I understand that it is my responsibility to become familiar with and abide by these safety policies, insofar as they apply to the duties which I shall perform as an employee or an Independent Contract Labor Personnel. I also understand that compliance with these safety policies is part of the terms of my professional relationship as an employee or Independent Contract Labor Personnel with AHCS and I agree to abide by them.

Direct Deposit Authorization

Only applies to those who wish to be eligible for Direct Deposit

I (we) hereby authorize ADVANTAGE HEALTH CARE STAFFING hereinafter called “COMPANY”, to initiate credit entries to my (our) account previously indicated and the financial institution previously named, hereinafter called “DEPOSITORY”, to credit the same to such account.
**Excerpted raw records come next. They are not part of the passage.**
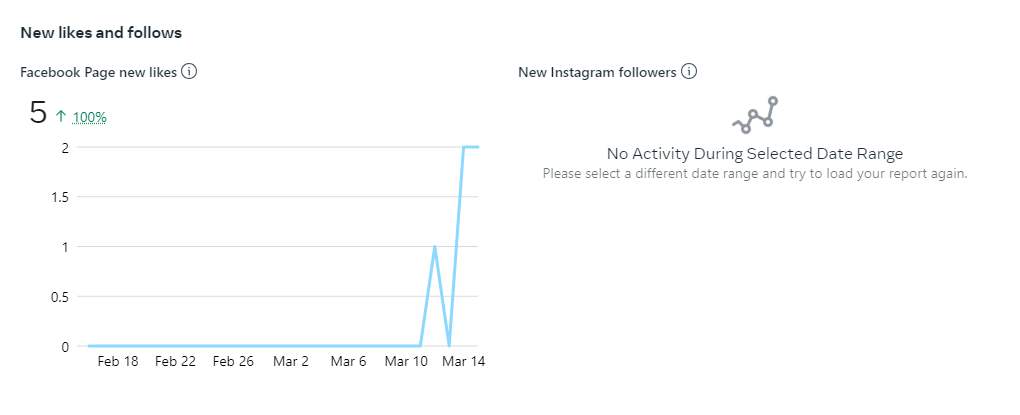The width and height of the screenshot is (1020, 415).
Task: Click info icon beside Facebook Page new likes
Action: (188, 71)
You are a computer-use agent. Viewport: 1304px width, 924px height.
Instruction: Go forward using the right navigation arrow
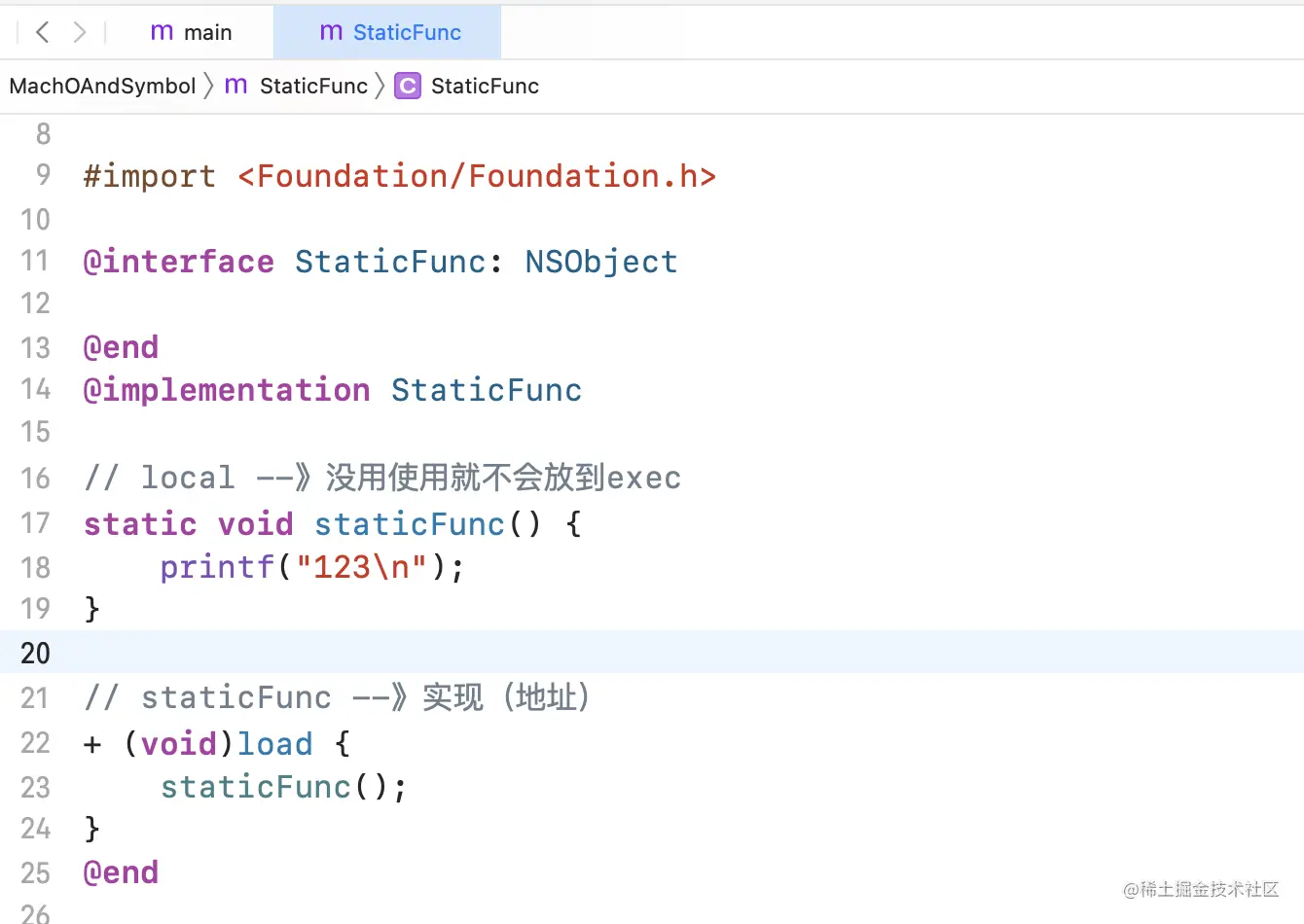click(x=80, y=32)
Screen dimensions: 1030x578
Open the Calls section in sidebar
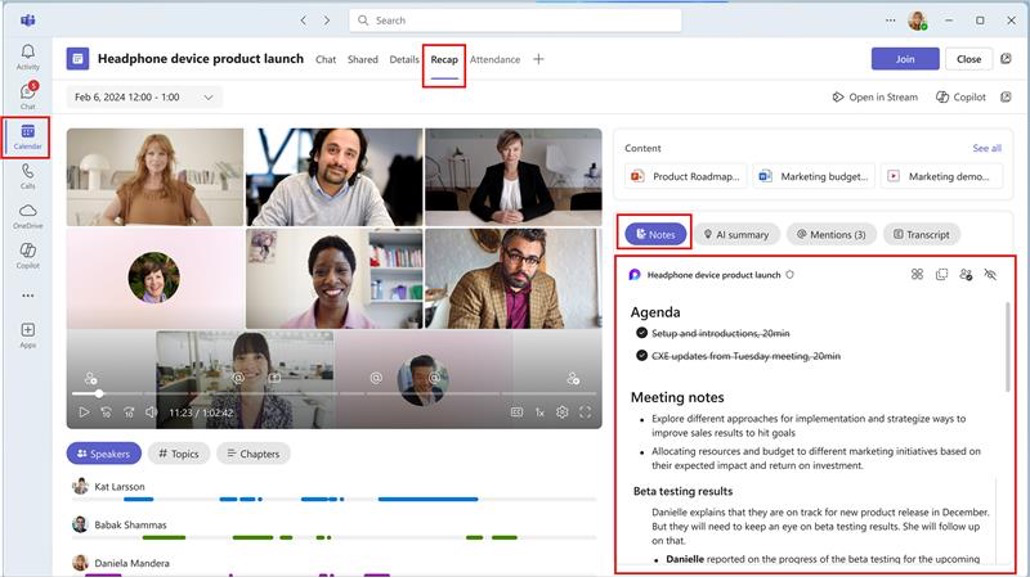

This authority is to remain in full force and effect until COMPANY has received written notification from my (or either of us) of its termination in such time and in such manner as to afford COMPANY and DEPOSITORY a reasonable opportunity to act on it.

SELF EMPLOYED INDEPENDENT CONTRACTOR AND YOUR TAXES

As a Self-Employed Independent Contractor, I elect to have ADVANTAGE HEALTH CARE STAFFING deduct and deposit to the IRS the mandatory 28% minimum of compensation earned while working as a self-employed independent contractor with ADVANTAGE HEALTH CARE STAFFING.

As a Self-Employed Independent Contractor, I elect to receive my full compensation and accept complete responsibility for all necessary taxes.

Consult your tax advisor if you have any doubts or questions as to which selection would be best for you.

DIRECT DEPOSIT

Fill in only if you wish to participate in Direct deposit

Date Name (Print) Social Security Number
Financial Institutions Name Financial Institutions Address
Routing Number Account Number

Exhibit C
Confidentiality Agreement for Assigned Employees

Assigned Employee Confidentially Agreement

As a condition of my assignment by AHCS to CLIENT, I hereby agree as follows:
I will not use, disclose, or in any way reveal or disseminate to unauthorized parties any information I gain through contact with materials or documents that are made available through my assignment at CLIENT or which I learn about during such assignment.
I will not disclose or in any way reveal or disseminate any information pertaining to CLIENT or its operating methods and procedures that come to my attention as a result of this agreement.
Under no circumstances will I remove physical or electronic documents or copies of documents from the premises of CLIENT.
I understand that I will be responsible for any direct or consequential damages resulting from any violation of this Agreement.
I agree to a non-compete for 12 months from the last day of employment with AHCS.